§ **Tasks and exercises**
[1] Based on the passage on the Morgan horse, say whether each statement agrees with it: (a) the US Morgan Horse Farm was later transferred to the University of Vermont; (b) the first Morgan breed registry was established in 1907; (c) Morgans served as cavalry horses for only one side in the American Civil War. Answer yes or no for each, quoting the words of the passage that decide it.
[2] In the passage on the Morgan horse, what was the foundation sire called before he was renamed Justin Morgan?
[3] Repeat word for word the part of the passage on the Morgan horse starting with "The Morgan horse is" and going on through "and the Standardbred.".

§ **Selected passage**
*** Begin section ***
2007 JAM811 MORGAN HORSE

Plum Ridge Academy
Nescopeck PA
2007


The Morgan horse came into being in the late eighteenth century and grew in popularity throughout the nineteenth century. In the beginning, farmers used them to establish homesteads in Vermont and Northern New England. Before long, people learned that they were fast trotters and could be used for racing.


https://www.morganhorse.com/about/museum/morgan-horse-history/


The Morgan horse is one of the earliest horse breeds developed in the United States. Tracing back to the foundation sire Figure, later named Justin Morgan after his best-known owner, as well as mares of the now-extinct Narragansett Pacer breed, Morgans served many roles in 19th-century American history, being used as coach horses and for harness racing, as general riding animals, and as cavalry horses during the American Civil War on both sides of the conflict. Morgans have influenced other major American breeds, including the American Quarter Horse, the American Saddlebred, the Tennessee Walking Horse, and the Standardbred.


During the 19th and 20th centuries, they were exported to other countries, including England, where a Morgan stallion influenced the breeding of the Hackney horse. In 1907, the US Department of Agriculture established the US Morgan Horse Farm near Middlebury, Vermont for the purpose of perpetuating and improving the Morgan breed; the farm was later transferred to the University of Vermont. The first breed registry was established in 1909, and since then many organizations in the US, Europe and Oceania have developed.
*** End section ***
§ **Data shown**
*** Begin section ***
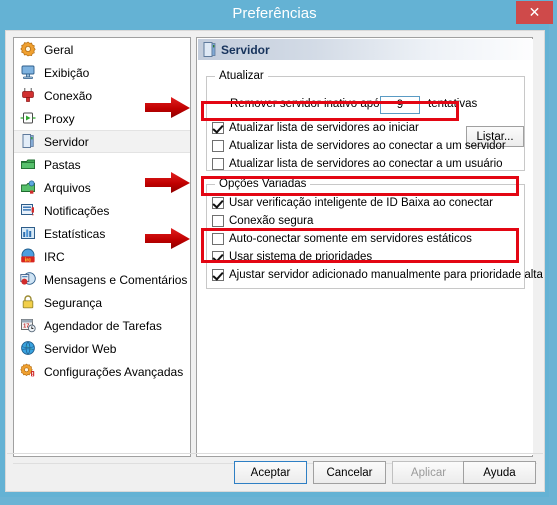  Describe the element at coordinates (102, 142) in the screenshot. I see `sidebar-item-servidor: Servidor` at that location.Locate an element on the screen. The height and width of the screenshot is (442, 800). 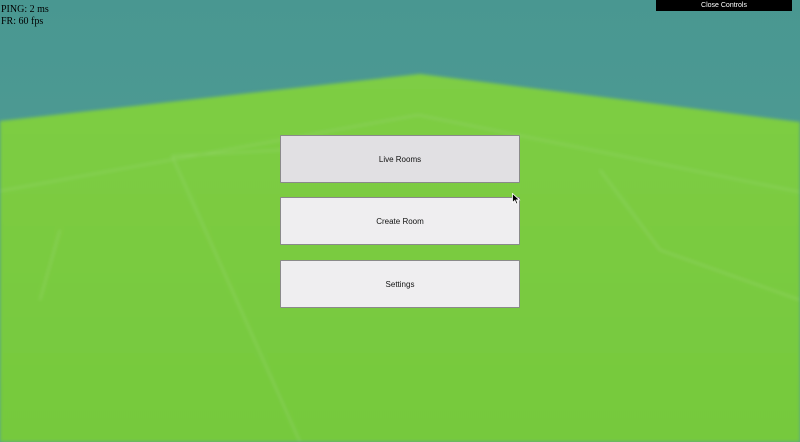
close-controls-button: Close Controls is located at coordinates (724, 6).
*** End section ***
§ **Activity answers**
[1]
(a) Yes: "the farm was later transferred to the University of Vermont"
(b) No: "The first breed registry was established in 1909"
(c) No: "as cavalry horses during the American Civil War on both sides of the conflict"

[2] Figure.

[3]
The Morgan horse is one of the earliest horse breeds developed in the United States. Tracing back to the foundation sire Figure, later named Justin Morgan after his best-known owner, as well as mares of the now-extinct Narragansett Pacer breed, Morgans served many roles in 19th-century American history, being used as coach horses and for harness racing, as general riding animals, and as cavalry horses during the American Civil War on both sides of the conflict. Morgans have influenced other major American breeds, including the American Quarter Horse, the American Saddlebred, the Tennessee Walking Horse, and the Standardbred.